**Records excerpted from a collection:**

======

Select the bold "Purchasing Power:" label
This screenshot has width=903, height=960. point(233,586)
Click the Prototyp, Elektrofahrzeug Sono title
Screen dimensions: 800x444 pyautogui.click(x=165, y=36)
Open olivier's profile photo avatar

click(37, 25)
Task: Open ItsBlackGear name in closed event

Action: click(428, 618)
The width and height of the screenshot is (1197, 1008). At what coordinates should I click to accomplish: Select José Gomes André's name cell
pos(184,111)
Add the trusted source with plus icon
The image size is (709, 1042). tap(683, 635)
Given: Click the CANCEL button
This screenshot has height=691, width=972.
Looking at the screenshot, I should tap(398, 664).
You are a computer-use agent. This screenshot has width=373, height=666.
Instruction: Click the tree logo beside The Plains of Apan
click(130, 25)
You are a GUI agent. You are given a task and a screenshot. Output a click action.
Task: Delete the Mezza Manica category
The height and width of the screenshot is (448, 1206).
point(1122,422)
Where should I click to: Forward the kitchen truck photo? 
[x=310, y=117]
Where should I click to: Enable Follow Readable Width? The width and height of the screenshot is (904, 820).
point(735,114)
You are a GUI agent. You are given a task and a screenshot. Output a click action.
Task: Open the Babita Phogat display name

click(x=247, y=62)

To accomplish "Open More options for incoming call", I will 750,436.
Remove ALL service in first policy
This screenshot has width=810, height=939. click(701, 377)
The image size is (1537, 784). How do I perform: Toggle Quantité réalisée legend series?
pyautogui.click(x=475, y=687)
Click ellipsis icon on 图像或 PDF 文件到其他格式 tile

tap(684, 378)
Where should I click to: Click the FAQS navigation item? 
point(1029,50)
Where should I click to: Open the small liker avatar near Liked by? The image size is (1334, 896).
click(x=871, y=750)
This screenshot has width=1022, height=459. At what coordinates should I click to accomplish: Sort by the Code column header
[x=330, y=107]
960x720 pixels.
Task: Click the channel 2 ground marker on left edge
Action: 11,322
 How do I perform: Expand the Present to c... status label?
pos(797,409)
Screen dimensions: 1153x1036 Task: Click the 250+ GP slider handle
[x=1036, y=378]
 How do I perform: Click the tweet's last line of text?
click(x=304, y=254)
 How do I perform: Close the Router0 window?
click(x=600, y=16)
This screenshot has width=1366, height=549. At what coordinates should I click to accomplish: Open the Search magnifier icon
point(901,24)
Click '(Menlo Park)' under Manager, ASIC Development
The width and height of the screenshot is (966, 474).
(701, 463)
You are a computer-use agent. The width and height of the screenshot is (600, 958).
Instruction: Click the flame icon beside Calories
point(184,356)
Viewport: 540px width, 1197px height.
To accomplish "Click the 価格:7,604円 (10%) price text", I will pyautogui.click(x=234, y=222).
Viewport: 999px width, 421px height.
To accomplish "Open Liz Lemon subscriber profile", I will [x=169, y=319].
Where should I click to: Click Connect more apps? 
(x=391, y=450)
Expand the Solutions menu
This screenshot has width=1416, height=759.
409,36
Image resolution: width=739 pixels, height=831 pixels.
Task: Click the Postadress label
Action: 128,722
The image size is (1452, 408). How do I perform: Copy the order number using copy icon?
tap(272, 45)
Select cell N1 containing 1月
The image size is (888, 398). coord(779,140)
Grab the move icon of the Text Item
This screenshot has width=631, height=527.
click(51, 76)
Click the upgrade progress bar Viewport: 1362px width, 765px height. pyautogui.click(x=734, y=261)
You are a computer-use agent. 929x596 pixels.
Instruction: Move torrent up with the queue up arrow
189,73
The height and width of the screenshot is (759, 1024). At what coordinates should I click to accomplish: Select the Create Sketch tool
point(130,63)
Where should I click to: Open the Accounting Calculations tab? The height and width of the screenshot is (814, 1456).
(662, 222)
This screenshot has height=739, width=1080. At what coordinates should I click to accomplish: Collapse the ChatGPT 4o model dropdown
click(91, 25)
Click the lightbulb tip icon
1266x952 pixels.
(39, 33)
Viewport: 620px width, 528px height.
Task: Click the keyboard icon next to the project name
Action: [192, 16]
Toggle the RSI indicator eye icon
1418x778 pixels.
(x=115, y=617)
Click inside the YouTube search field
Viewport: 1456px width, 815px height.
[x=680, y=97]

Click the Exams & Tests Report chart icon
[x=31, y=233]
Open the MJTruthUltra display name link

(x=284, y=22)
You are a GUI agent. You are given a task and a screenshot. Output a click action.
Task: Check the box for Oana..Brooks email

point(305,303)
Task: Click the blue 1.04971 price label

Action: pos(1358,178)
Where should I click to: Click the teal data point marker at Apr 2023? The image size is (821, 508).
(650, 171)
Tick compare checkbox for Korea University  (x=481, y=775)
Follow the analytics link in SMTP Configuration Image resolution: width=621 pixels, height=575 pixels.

======

**YOUR OBJECTIVE:**
Determine how many lines in the data include the word "computer". Answer with that number alone.

**SOLUTION BELOW:**
3